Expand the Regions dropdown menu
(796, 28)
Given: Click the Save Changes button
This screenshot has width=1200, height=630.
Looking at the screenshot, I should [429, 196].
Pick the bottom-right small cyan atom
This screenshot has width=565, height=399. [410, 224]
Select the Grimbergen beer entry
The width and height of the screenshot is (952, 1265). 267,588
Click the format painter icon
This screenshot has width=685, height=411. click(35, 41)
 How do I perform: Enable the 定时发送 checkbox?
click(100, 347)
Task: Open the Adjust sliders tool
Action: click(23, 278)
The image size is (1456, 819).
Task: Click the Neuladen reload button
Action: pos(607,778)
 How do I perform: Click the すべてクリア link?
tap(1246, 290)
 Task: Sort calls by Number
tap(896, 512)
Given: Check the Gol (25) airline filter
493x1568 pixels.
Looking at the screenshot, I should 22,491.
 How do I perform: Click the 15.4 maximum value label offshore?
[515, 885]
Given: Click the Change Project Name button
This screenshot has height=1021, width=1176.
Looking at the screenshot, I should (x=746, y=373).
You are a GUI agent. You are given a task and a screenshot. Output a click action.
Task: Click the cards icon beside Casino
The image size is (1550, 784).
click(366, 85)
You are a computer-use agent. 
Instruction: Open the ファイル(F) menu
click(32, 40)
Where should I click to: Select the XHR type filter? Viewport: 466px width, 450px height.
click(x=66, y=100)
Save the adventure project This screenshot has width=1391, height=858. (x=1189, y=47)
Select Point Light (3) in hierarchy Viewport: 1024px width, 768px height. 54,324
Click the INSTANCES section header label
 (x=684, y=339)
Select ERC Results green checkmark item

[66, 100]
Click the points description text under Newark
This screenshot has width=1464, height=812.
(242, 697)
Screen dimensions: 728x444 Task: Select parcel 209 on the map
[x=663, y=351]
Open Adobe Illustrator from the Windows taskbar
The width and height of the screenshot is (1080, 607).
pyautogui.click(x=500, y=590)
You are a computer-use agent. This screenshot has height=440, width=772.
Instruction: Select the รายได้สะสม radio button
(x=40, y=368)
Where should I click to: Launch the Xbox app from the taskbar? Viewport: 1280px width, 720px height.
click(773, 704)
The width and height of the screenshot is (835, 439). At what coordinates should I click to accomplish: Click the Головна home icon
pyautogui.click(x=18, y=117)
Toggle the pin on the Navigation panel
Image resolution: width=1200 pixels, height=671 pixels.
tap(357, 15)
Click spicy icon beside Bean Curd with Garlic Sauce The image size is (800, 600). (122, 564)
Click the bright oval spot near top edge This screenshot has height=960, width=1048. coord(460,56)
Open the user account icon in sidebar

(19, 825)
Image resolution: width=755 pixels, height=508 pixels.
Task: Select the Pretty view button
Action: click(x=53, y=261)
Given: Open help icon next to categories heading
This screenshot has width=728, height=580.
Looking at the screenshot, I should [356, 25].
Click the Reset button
* * * * *
Reproduce verbatim the records starting at the line containing "How do I perform: Click the すべてクリア link?" and ending at the line containing "(x=40, y=368)", both lines included.

## [Task output]
 How do I perform: Click the すべてクリア link?
tap(1246, 290)
 Task: Sort calls by Number
tap(896, 512)
Given: Check the Gol (25) airline filter
493x1568 pixels.
Looking at the screenshot, I should 22,491.
 How do I perform: Click the 15.4 maximum value label offshore?
[515, 885]
Given: Click the Change Project Name button
This screenshot has height=1021, width=1176.
Looking at the screenshot, I should (x=746, y=373).
You are a GUI agent. You are given a task and a screenshot. Output a click action.
Task: Click the cards icon beside Casino
The image size is (1550, 784).
click(366, 85)
You are a computer-use agent. 
Instruction: Open the ファイル(F) menu
click(32, 40)
Where should I click to: Select the XHR type filter? Viewport: 466px width, 450px height.
click(x=66, y=100)
Save the adventure project This screenshot has width=1391, height=858. (x=1189, y=47)
Select Point Light (3) in hierarchy Viewport: 1024px width, 768px height. 54,324
Click the INSTANCES section header label
 (x=684, y=339)
Select ERC Results green checkmark item

[66, 100]
Click the points description text under Newark
This screenshot has width=1464, height=812.
(242, 697)
Screen dimensions: 728x444 Task: Select parcel 209 on the map
[x=663, y=351]
Open Adobe Illustrator from the Windows taskbar
The width and height of the screenshot is (1080, 607).
pyautogui.click(x=500, y=590)
You are a computer-use agent. This screenshot has height=440, width=772.
Instruction: Select the รายได้สะสม radio button
(x=40, y=368)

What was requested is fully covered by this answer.